Disaster Recovery 101: Architecting Auto-Failovers for Elasticsearch and WordPress Deployments on DigitalOcean

Elasticsearch Cluster Setup for High Availability

Achieving automated failover for Elasticsearch necessitates a robust, multi-node cluster configuration. We’ll focus on a setup designed for resilience, leveraging Elasticsearch’s built-in master-eligible nodes and shard replication. For this example, we’ll assume three DigitalOcean Droplets, each running Ubuntu 22.04 LTS, serving as Elasticsearch nodes.

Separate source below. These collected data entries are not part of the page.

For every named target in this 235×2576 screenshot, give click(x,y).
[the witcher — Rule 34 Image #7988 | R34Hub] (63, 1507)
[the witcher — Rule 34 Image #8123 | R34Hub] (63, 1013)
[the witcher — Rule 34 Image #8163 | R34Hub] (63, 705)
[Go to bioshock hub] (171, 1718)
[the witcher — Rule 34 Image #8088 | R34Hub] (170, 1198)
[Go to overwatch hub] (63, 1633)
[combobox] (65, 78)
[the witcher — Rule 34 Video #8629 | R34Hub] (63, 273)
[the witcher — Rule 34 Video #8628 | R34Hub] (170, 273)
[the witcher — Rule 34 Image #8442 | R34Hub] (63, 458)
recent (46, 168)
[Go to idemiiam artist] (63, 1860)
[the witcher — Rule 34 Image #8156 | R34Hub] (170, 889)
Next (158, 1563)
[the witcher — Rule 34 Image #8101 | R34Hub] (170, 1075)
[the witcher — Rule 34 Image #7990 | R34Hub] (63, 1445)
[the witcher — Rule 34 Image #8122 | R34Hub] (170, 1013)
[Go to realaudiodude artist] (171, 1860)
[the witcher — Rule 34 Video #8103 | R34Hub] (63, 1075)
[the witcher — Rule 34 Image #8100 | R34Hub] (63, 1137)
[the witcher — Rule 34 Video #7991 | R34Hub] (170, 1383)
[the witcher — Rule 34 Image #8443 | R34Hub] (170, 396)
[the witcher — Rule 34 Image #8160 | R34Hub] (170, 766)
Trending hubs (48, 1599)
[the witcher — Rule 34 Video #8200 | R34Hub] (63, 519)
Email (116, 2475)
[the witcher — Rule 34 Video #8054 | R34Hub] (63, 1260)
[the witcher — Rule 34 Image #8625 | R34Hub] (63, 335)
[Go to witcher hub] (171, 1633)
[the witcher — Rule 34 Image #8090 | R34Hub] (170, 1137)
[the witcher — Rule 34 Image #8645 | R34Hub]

The core of Elasticsearch HA lies in its distributed nature. By configuring multiple master-eligible nodes, the cluster can elect a new master if the current one becomes unavailable. Shard replication ensures data availability even if a data node fails.

Node Configuration

Each Droplet will host an Elasticsearch instance. We’ll configure them to discover each other using unicast discovery. Ensure that the necessary ports (9200 for HTTP, 9300 for transport) are open between the nodes.

Elasticsearch Configuration File (`/etc/elasticsearch/elasticsearch.yml`)

On each node, modify elasticsearch.yml. The key parameters are:

cluster.name: Must be identical across all nodes.
node.name: Unique for each node (e.g., es-node-1, es-node-2, es-node-3).
network.host: Set to the private IP address of the Droplet to bind to specific interfaces and improve security.
discovery.seed_hosts: A list of IP addresses of other nodes in the cluster that Elasticsearch can use to discover peers.
cluster.initial_master_nodes: A list of node names that are eligible to become the initial master. This is crucial for bootstrapping the cluster.
xpack.security.enabled: Set to true for production environments. This requires additional configuration for authentication and authorization.

Here’s an example configuration for es-node-1. Adapt network.host and node.name accordingly for other nodes.

Example `elasticsearch.yml` for `es-node-1`

cluster.name: my-production-cluster
node.name: es-node-1
network.host: 10.10.0.1  # Replace with the private IP of es-node-1
discovery.seed_hosts:
  - 10.10.0.1:9300
  - 10.10.0.2:9300
  - 10.10.0.3:9300
cluster.initial_master_nodes:
  - "es-node-1"
  - "es-node-2"
  - "es-node-3"
http.port: 9200
transport.port: 9300
# For production, enable security:
# xpack.security.enabled: true
# xpack.security.transport.ssl.enabled: true
# xpack.security.http.ssl.enabled: true
# xpack.security.transport.ssl.verification_mode: certificate
# xpack.security.transport.ssl.certificate_authorities: [ "certs/ca/ca.crt" ]
# xpack.security.transport.ssl.certificate: "certs/es-node-1.crt"
# xpack.security.transport.ssl.key: "certs/es-node-1.key"
# xpack.security.http.ssl.certificate_authorities: [ "certs/ca/ca.crt" ]
# xpack.security.http.ssl.certificate: "certs/es-node-1.crt"
# xpack.security.http.ssl.key: "certs/es-node-1.key"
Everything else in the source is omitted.